Exercise task: Rewrite the lines from the one holding "This screenshot has height=614, width=1078." through the one holding "tap(187, 133)", both included, with the requests kept, and shift every coordinate in the answers by -70. Leave the numbers in the requests unchanged.

[Saved data entries]
--- Start ---

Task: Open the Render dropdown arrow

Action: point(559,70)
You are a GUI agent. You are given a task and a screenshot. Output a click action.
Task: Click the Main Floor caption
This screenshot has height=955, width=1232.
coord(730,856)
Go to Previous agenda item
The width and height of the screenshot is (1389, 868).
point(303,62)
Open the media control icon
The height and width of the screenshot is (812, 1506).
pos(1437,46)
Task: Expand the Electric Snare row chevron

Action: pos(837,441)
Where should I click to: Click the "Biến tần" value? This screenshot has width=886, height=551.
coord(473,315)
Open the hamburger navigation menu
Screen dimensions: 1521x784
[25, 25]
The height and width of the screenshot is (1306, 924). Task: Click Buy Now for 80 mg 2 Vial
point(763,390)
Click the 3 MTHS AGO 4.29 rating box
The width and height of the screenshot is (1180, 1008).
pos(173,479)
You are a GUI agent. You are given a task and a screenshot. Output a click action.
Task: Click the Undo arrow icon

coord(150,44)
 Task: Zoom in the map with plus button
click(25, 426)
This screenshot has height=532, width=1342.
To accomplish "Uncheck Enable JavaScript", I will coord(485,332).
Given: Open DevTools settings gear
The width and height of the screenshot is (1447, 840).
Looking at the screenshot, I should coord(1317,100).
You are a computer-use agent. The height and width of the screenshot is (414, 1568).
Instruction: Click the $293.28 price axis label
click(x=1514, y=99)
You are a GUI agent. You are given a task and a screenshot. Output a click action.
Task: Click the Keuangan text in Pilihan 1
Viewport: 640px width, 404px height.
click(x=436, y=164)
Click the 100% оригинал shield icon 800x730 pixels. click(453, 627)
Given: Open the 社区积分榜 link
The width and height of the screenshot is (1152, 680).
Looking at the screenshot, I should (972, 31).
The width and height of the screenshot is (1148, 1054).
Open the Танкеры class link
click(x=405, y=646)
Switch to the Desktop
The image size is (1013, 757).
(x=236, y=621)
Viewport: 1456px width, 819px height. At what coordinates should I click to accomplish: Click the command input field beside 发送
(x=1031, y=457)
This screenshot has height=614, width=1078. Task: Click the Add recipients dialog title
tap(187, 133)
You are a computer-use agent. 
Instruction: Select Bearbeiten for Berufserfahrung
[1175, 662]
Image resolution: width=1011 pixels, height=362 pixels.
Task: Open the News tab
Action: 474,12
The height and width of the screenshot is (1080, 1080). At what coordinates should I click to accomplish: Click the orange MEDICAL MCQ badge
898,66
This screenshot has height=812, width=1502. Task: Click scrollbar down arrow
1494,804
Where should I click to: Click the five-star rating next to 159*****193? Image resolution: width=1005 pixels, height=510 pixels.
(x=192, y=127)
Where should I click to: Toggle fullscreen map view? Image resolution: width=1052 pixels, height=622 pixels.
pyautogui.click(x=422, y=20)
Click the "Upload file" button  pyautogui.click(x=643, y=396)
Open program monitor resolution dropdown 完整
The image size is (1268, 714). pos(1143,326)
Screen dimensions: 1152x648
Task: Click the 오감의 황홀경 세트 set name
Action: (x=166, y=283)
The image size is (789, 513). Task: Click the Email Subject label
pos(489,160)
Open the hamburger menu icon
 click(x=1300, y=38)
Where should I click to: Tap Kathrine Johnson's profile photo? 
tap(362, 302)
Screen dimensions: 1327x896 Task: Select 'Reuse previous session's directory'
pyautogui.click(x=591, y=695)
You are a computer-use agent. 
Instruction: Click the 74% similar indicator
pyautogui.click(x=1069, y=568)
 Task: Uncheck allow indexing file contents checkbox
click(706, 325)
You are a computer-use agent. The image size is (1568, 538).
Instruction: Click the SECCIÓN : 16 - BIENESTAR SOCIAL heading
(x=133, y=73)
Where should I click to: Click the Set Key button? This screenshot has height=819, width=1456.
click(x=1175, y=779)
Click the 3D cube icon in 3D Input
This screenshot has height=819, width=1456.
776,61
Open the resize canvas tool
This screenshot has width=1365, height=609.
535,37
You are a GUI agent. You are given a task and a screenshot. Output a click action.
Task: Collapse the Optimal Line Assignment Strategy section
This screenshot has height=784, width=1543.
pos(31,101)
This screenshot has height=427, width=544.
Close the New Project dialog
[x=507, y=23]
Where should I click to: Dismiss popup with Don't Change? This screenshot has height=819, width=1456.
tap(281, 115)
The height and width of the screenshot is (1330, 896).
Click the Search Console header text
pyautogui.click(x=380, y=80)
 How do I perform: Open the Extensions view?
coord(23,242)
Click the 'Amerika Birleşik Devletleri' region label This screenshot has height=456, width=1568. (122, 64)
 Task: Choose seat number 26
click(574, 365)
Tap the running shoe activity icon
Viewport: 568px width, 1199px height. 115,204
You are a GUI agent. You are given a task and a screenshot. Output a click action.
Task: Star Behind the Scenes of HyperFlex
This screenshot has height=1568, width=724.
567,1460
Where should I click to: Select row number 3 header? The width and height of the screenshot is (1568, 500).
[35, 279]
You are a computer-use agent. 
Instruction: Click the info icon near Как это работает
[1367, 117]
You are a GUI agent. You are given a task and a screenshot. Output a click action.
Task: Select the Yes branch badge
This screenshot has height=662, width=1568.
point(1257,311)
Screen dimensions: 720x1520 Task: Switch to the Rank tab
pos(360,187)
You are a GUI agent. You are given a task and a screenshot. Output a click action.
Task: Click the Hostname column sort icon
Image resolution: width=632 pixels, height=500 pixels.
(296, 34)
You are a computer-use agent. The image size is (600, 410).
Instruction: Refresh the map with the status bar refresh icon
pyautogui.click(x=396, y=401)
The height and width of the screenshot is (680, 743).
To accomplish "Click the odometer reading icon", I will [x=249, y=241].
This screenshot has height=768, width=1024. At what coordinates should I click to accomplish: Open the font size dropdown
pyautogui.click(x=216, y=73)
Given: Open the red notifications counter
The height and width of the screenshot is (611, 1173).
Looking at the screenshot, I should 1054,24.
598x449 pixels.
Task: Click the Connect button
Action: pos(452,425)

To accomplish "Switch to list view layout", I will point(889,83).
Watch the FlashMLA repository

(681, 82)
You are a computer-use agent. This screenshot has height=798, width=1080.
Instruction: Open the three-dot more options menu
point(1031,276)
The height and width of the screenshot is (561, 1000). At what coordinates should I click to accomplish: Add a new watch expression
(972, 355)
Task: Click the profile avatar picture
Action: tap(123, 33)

--- End ---

Reply to the task:
This screenshot has height=614, width=1078. Task: Click the Add recipients dialog title
tap(117, 63)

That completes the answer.